-- Exercise --
Using the entries below, write out the line with "Omid Farahmand DDM", the line with "The Arboretum is", and every line in between, exactly as each is written.

-- Records supplied --
:::

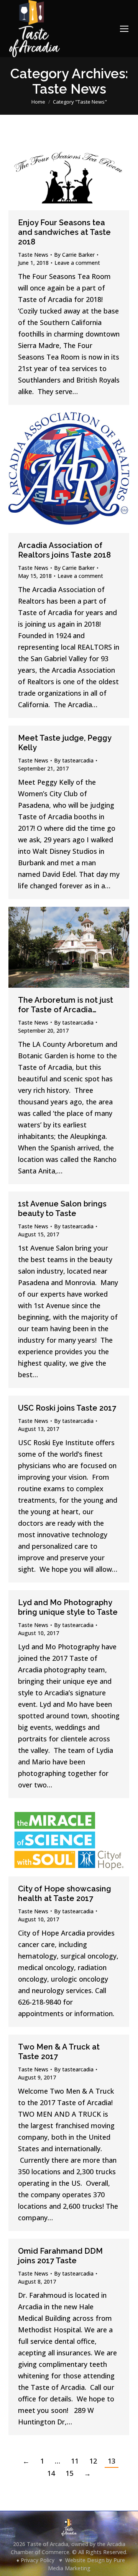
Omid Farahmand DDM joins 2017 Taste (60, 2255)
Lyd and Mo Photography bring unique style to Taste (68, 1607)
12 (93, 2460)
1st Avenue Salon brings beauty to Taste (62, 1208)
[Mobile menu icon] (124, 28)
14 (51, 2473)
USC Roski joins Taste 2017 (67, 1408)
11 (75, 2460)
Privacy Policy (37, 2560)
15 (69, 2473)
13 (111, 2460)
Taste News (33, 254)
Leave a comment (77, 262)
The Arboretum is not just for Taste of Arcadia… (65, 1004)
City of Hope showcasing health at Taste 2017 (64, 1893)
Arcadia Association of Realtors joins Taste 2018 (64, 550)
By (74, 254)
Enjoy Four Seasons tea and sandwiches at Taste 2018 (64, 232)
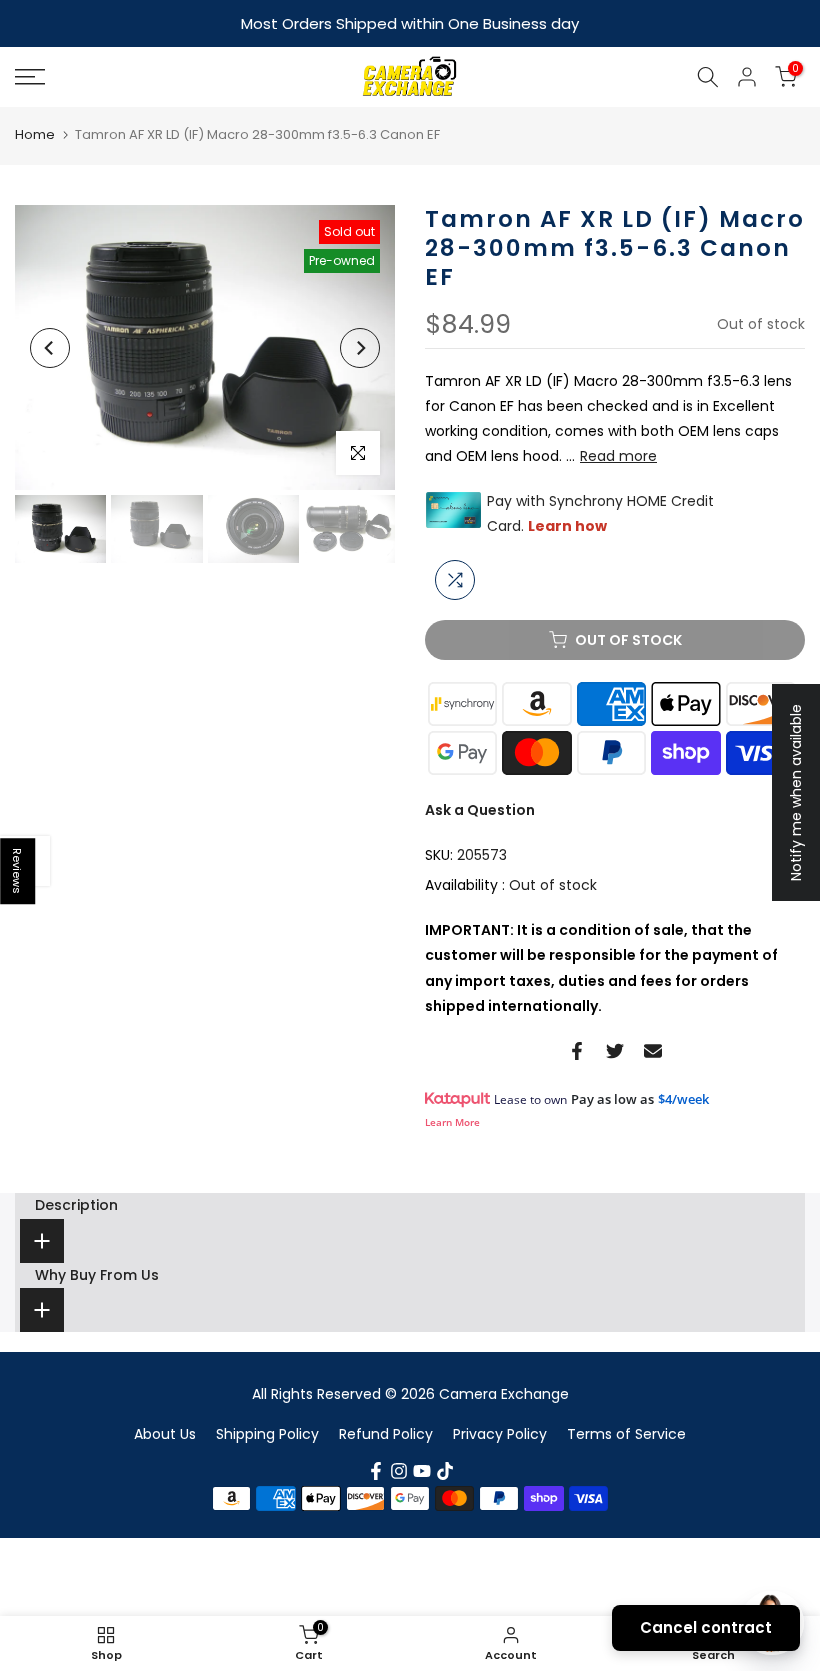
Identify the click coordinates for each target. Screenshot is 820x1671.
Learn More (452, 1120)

:::

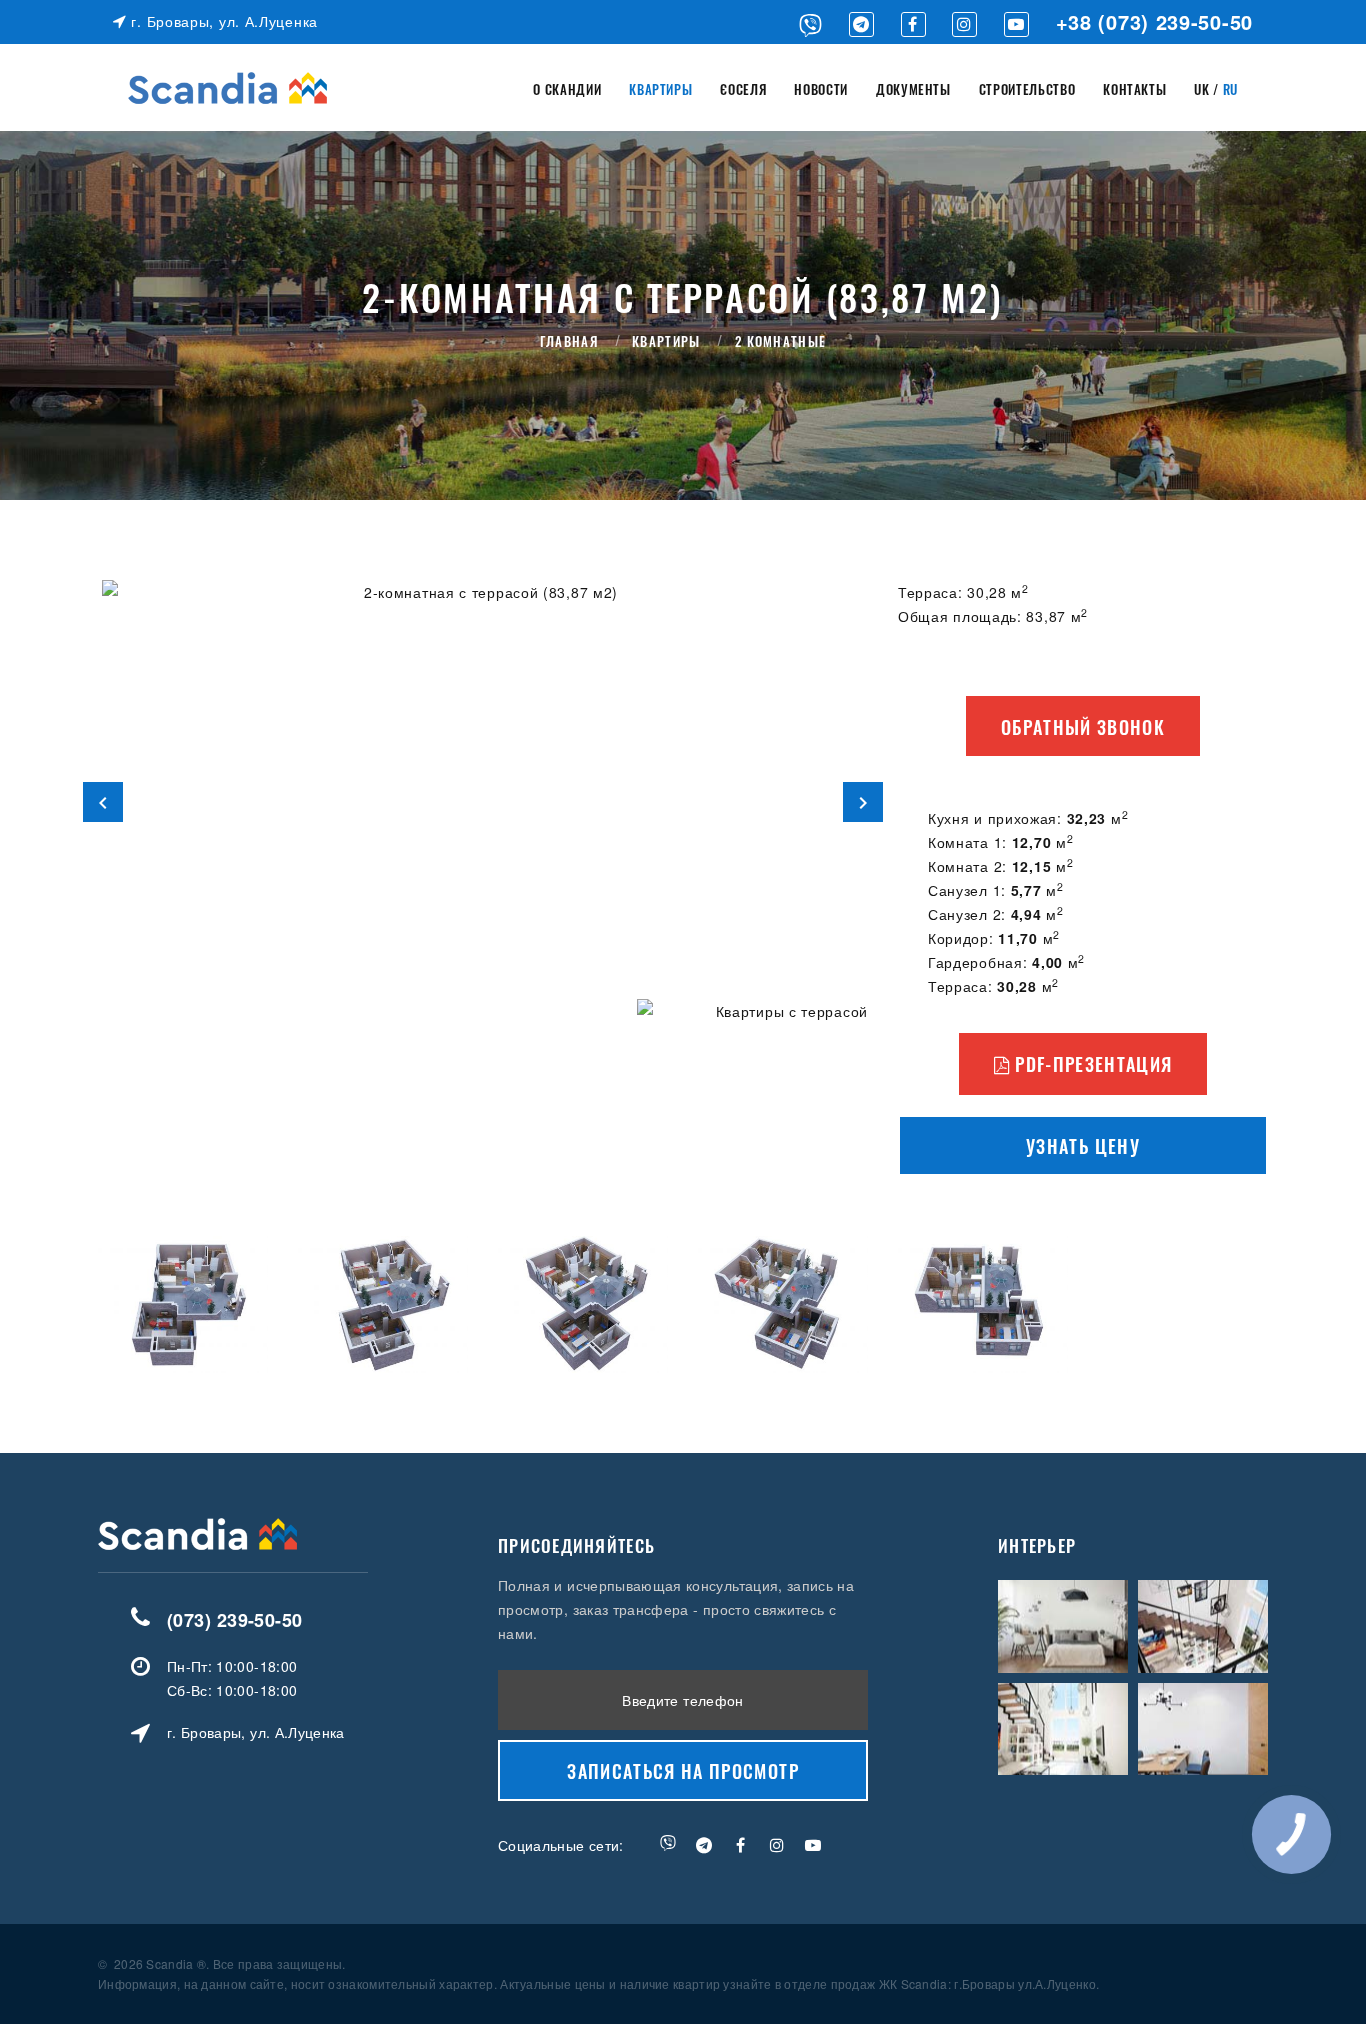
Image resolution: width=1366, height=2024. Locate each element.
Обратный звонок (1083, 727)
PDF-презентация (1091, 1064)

:::

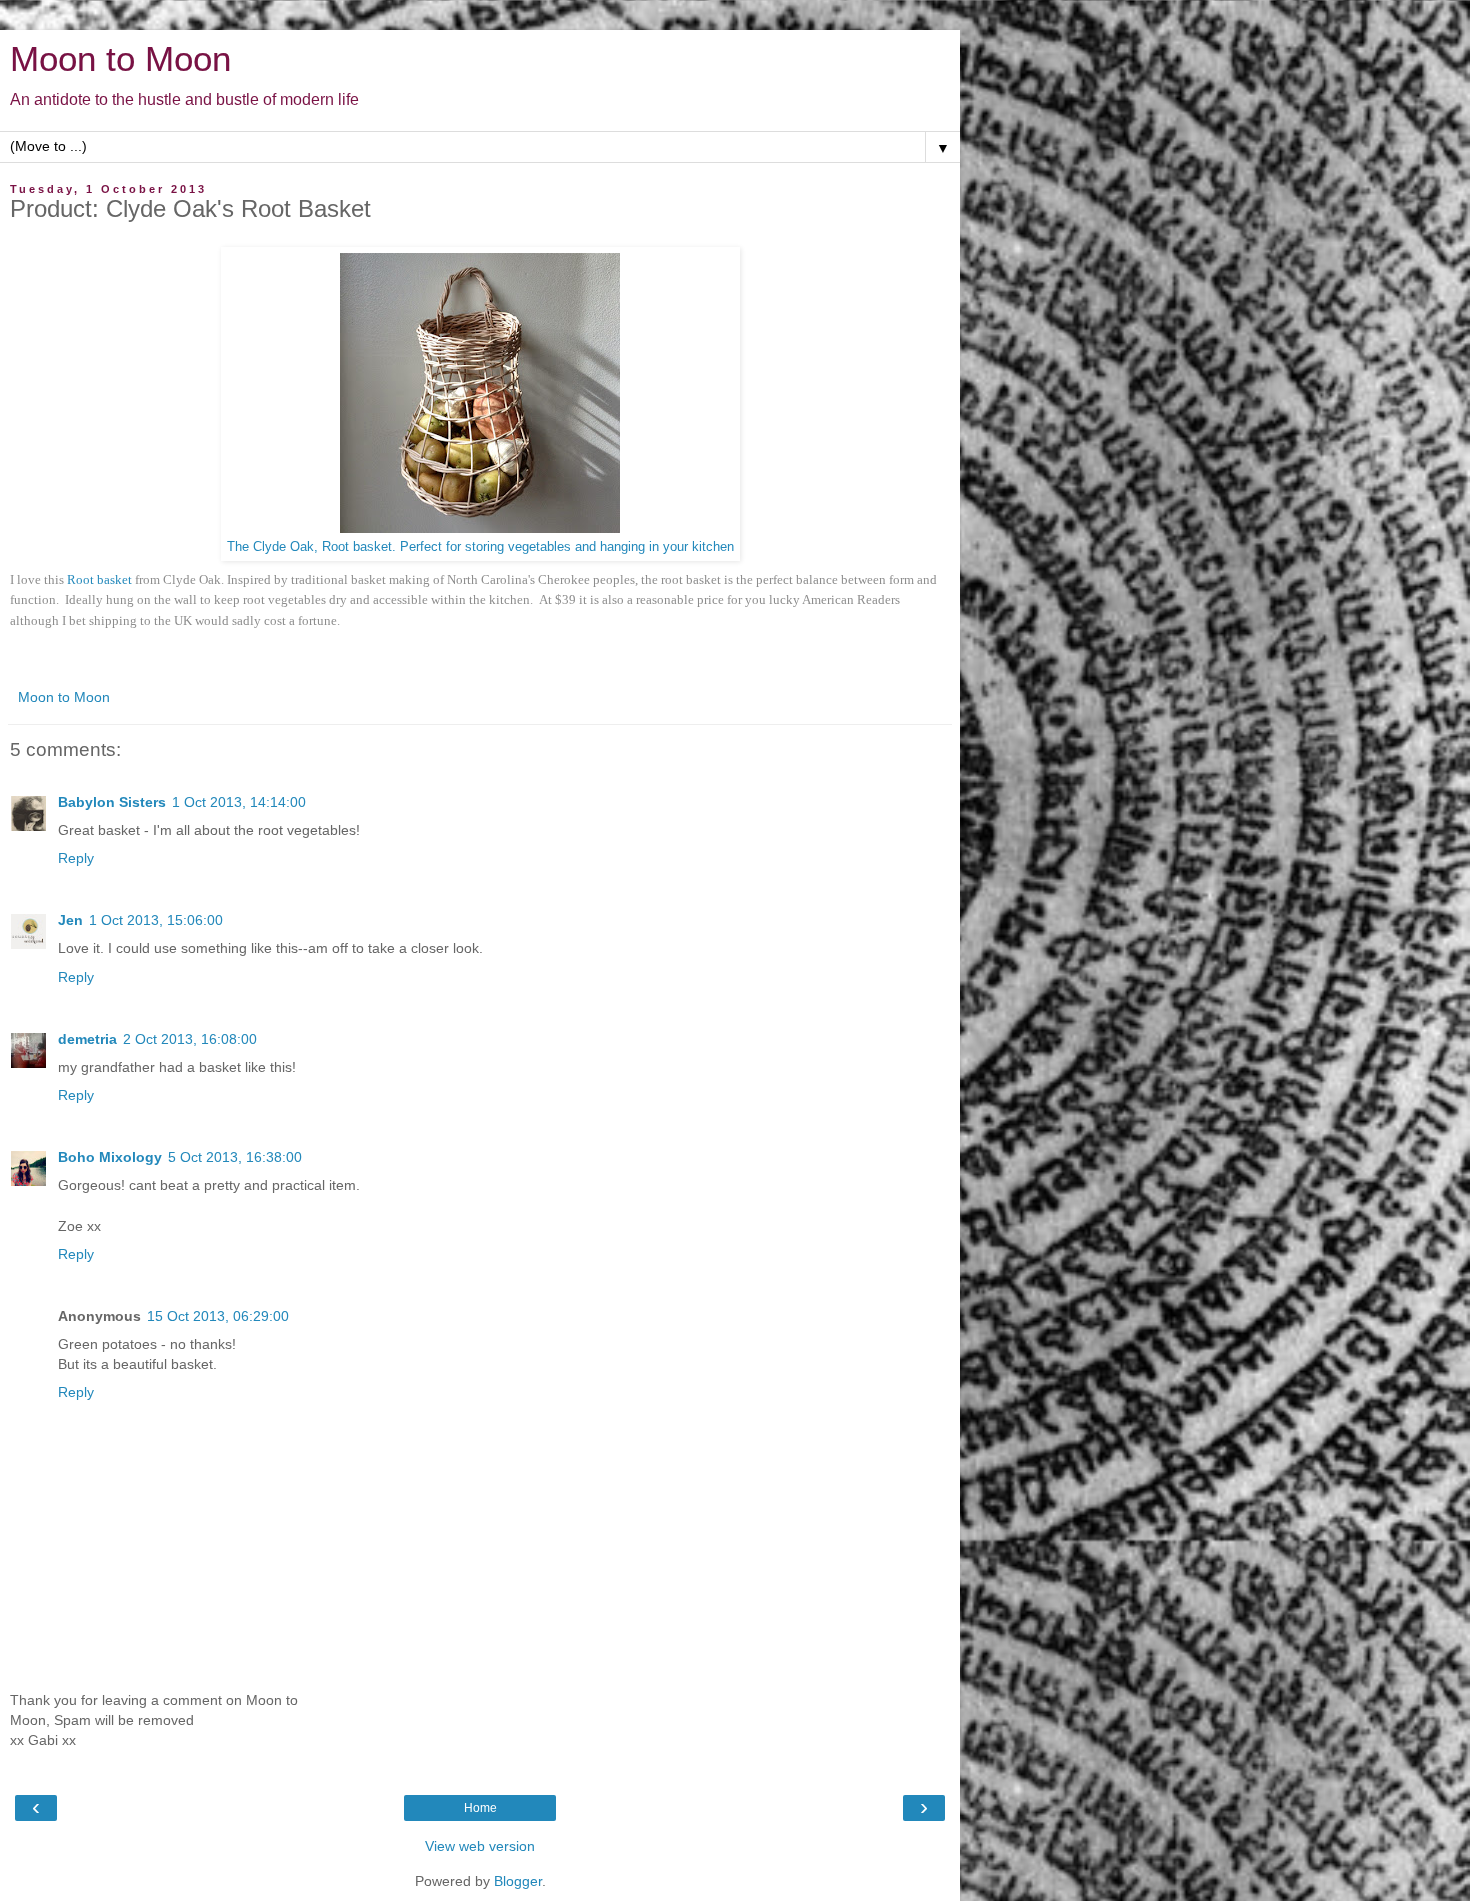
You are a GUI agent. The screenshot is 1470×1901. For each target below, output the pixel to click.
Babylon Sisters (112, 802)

:::

-- Task result --
Omid Farahmand DDM joins 2017 Taste (60, 2255)
Lyd and Mo Photography bring unique style to Taste (68, 1607)
12 (93, 2460)
1st Avenue Salon brings beauty to Taste (62, 1208)
[Mobile menu icon] (124, 28)
14 (51, 2473)
USC Roski joins Taste 2017 (67, 1408)
11 (75, 2460)
Privacy Policy (37, 2560)
15 (69, 2473)
13 (111, 2460)
Taste News (33, 254)
Leave a comment (77, 262)
The Arboretum is not just for Taste of Arcadia… (65, 1004)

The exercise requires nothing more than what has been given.